Much like building any small business. There are plenty of upsides, like the ability to create a positive and supporting working environment for yourself and your employees. Some aspects of flexibility and the potential for growth. And of course it comes with some downsides, like managing your own retirement and healthcare needs and other things that might be provided at other types of full-time employment. 

So let's get into it. 

Emily: Thank you so much for being here, Carley

Carley: thank you so much. I'm so glad to be here. Emily.

Emily: So what do you do for work?

Carley: So I am a hairstylist and a salon owner, so I kind of run two businesses. I have been a [00:01:00] hairstylist for 10 years now and a salon owner for four.

Emily: Oh wow. So how did you get into it? What interested you about it Initially, I.

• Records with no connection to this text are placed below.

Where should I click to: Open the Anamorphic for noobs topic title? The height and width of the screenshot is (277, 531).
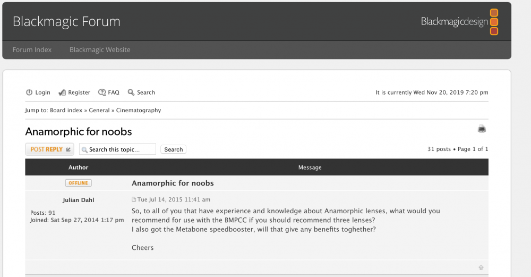coord(79,131)
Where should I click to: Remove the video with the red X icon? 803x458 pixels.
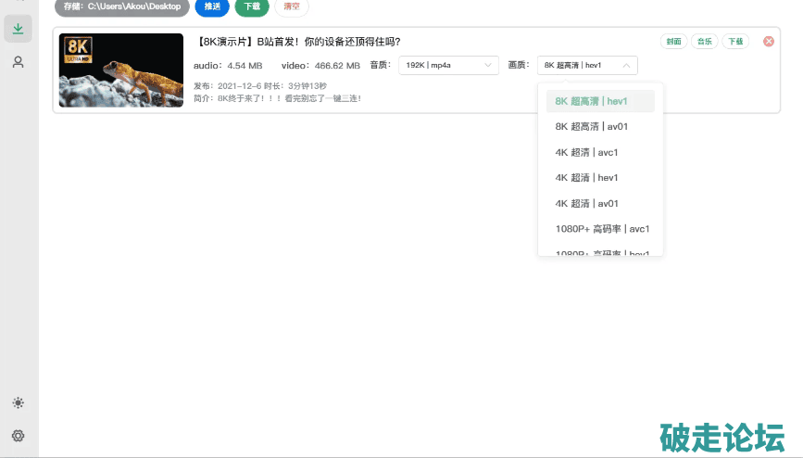click(x=768, y=42)
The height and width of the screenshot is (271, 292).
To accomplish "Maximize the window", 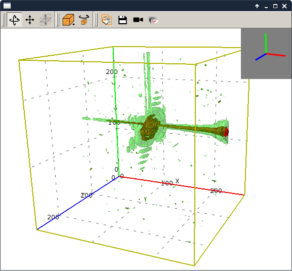I will 275,6.
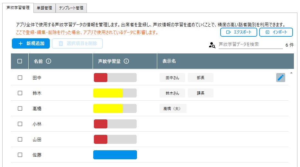Viewport: 300px width, 167px height.
Task: Click the エクスポート button
Action: tap(238, 32)
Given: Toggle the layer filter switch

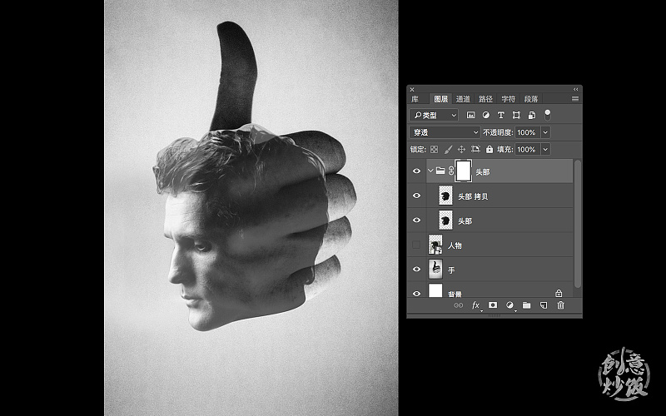Looking at the screenshot, I should 547,114.
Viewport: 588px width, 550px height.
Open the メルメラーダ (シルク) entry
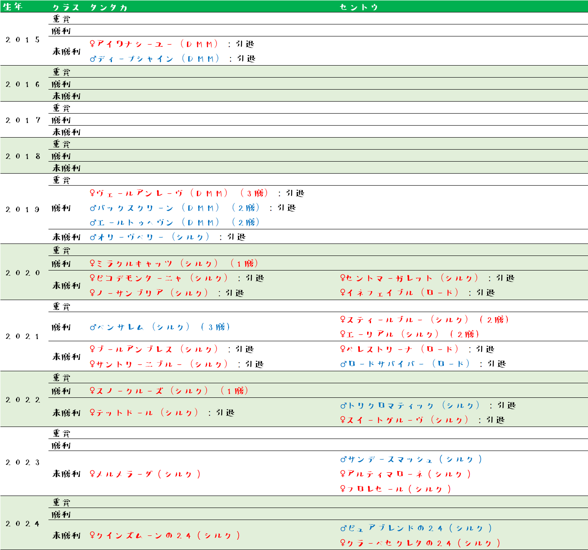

Carley: You know, it's funny you asked that question because I didn't have much interest in being a hairstylist when I started. I was actually exploring the option of becoming a teacher, but I couldn't decide on where I wanted to go to school. So my thought was is if I went to cosmetology school, I'd be able to work while I went to college.

It turns out I'm pretty good at doing hair. So um, the passion kind of grew once I was in the industry.

Emily: I. I mean, looking at your hair, I can tell you're very good at doing hair, so that makes

Carley: Thank you.

Emily: So can you talk a little bit about how you got there, what the certifications are required, how long it takes, how much it costs?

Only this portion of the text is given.